> [AVAILABLE RECORDS]
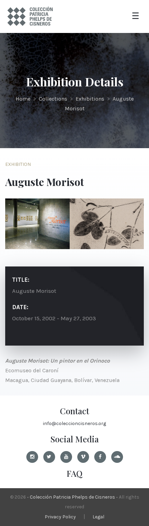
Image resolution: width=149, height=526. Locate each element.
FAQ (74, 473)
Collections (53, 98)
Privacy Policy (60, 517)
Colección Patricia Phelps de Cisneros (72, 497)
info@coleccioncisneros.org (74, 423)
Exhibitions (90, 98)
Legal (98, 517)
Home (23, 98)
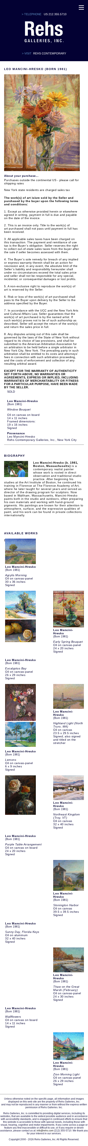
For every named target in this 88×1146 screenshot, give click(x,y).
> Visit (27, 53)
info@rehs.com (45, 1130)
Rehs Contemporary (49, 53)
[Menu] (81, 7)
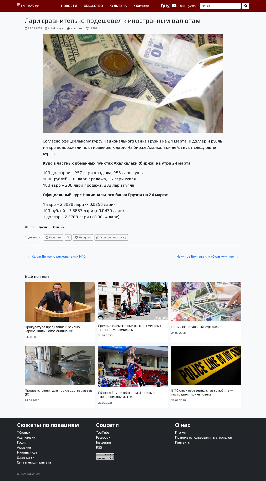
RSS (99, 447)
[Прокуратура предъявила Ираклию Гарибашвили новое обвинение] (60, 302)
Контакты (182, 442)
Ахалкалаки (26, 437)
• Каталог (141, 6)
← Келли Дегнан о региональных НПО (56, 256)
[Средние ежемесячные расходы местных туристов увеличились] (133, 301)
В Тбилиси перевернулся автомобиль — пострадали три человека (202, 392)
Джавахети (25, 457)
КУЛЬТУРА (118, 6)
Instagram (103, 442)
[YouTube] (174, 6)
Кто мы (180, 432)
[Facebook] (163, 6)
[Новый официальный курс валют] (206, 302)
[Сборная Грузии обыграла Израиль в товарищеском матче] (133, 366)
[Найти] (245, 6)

==

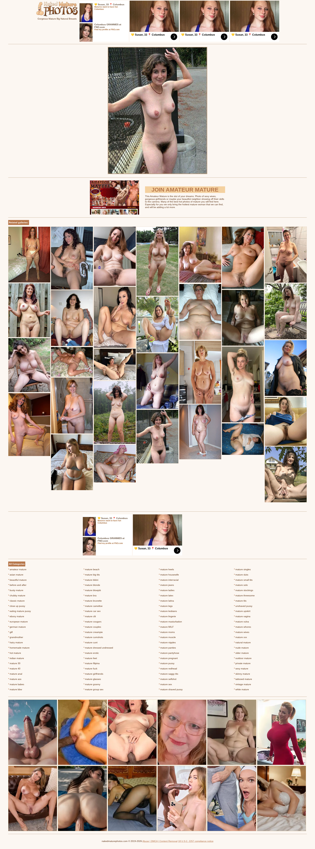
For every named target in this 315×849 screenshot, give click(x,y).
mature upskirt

> [YOUR GOAL] Recast the data from the line with "Image resolution: width=149, height=526." to the line with "Visit (27, 53)", both lines included, as a two-column CSV with the columns input and output. Use one row per item, put each value in a single quoted field with line breaks turned into spaces, and leave out the pictures.

> [CORRECT OUTPUT]
input,output
"Image resolution: width=149, height=526. Locate each element. FAQ","(74, 473)"
"Collections","(53, 98)"
"Privacy Policy","(60, 517)"
"Colección Patricia Phelps de Cisneros","(72, 497)"
"info@coleccioncisneros.org","(74, 423)"
"Exhibitions","(90, 98)"
"Legal","(98, 517)"
"Home","(23, 98)"
"For every named target in this 88×1146 screenshot, give click(x,y). > Visit","(27, 53)"